** Opening LISTED ENTRIES block **
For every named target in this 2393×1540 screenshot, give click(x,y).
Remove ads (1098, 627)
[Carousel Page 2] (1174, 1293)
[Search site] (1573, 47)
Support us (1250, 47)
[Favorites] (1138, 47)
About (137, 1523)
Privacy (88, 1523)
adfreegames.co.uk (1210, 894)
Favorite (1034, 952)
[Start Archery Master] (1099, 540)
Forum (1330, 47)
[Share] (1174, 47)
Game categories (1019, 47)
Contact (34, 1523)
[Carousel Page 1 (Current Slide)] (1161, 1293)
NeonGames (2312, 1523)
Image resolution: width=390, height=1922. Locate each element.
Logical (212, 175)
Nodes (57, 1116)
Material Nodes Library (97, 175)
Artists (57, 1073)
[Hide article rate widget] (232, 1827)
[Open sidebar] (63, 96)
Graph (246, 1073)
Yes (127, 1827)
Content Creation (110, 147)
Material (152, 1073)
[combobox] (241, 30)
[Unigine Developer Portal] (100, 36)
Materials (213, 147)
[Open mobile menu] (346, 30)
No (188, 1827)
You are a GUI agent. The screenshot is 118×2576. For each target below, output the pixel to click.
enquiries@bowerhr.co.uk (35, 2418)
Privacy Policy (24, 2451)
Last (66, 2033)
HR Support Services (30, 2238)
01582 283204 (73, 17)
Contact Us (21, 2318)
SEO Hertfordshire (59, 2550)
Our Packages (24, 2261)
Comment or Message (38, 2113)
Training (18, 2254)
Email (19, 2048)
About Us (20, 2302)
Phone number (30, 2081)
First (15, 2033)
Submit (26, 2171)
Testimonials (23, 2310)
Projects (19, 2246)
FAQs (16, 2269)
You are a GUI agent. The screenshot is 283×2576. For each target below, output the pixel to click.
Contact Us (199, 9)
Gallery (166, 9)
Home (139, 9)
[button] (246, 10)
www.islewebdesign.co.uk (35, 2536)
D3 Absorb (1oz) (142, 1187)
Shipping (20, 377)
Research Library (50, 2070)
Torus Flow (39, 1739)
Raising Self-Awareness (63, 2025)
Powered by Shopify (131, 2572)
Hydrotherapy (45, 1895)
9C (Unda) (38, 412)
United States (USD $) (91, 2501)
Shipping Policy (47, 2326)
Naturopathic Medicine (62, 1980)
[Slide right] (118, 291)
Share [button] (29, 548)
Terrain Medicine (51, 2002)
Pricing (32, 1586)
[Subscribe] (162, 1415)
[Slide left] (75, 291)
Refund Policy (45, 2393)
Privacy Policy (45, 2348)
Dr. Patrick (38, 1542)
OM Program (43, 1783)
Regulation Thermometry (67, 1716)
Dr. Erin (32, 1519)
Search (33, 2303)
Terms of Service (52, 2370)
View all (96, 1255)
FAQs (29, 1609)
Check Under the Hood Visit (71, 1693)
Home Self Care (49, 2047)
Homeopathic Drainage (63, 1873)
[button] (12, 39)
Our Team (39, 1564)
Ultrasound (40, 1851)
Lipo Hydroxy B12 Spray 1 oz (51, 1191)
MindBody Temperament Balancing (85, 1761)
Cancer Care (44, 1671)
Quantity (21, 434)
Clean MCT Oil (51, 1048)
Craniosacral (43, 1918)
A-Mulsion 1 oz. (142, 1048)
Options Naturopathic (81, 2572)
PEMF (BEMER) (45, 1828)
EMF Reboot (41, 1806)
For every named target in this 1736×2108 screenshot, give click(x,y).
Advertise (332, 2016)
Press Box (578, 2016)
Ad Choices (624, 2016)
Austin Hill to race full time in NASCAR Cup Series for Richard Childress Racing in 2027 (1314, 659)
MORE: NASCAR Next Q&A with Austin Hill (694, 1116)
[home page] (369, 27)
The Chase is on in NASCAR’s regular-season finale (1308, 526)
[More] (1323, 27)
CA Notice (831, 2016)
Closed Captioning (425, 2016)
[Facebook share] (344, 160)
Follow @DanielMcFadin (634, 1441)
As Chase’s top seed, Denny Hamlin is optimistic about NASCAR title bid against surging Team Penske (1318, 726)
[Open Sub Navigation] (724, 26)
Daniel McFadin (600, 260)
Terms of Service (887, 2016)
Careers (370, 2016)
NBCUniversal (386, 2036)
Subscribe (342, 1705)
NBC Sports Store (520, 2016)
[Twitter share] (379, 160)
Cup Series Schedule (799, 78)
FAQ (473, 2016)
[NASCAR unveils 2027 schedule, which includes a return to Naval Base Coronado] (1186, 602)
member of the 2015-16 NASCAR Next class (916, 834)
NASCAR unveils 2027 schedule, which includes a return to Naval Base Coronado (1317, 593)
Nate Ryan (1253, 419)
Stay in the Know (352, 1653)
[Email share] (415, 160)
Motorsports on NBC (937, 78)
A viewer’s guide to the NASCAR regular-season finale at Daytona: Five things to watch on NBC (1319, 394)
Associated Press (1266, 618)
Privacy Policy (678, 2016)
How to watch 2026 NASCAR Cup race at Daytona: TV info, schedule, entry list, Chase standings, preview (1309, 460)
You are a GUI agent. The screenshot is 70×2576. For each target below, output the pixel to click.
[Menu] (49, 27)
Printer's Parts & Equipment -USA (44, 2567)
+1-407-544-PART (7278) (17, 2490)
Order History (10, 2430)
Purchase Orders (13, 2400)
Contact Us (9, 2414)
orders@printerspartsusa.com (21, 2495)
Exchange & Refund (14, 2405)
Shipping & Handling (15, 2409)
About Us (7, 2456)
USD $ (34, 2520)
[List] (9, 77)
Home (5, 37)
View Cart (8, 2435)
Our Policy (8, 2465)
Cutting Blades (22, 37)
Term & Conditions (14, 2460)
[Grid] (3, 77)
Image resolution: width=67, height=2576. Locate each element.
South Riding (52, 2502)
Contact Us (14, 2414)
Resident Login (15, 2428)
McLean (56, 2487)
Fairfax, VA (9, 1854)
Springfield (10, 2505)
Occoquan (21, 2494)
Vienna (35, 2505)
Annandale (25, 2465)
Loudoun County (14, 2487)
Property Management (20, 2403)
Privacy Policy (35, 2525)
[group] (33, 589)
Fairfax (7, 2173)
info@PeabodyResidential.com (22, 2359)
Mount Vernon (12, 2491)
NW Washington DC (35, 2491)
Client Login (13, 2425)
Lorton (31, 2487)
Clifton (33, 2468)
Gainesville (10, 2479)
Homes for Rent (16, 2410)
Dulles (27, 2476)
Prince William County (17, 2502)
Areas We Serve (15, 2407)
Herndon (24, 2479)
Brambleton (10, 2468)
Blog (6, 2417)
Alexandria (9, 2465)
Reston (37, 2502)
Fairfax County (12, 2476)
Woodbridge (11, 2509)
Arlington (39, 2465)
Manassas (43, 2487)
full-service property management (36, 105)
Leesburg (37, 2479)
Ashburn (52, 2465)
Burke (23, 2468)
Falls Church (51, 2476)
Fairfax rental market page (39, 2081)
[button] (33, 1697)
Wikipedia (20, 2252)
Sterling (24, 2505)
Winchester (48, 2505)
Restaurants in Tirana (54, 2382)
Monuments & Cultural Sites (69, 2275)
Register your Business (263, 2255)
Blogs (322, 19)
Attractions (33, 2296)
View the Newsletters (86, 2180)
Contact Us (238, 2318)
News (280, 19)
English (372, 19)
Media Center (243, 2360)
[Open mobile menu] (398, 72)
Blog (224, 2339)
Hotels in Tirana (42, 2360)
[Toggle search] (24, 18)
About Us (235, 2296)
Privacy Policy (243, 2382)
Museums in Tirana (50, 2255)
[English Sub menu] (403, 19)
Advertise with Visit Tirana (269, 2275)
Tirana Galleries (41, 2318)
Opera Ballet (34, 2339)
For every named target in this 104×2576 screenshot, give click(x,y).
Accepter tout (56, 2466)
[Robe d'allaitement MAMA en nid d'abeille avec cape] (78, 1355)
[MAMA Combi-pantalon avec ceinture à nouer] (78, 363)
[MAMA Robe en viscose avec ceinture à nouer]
** Closing LISTED ENTRIES block **
REQUIRED ACTION:
Return the lines from the line containing "[MAMA Combi-pantalon avec" to the end of the entries above, exactly as they appear and with no other output.

FINAL ANSWER:
[MAMA Combi-pantalon avec ceinture à nouer] (78, 363)
[MAMA Robe en viscose avec ceinture à nouer]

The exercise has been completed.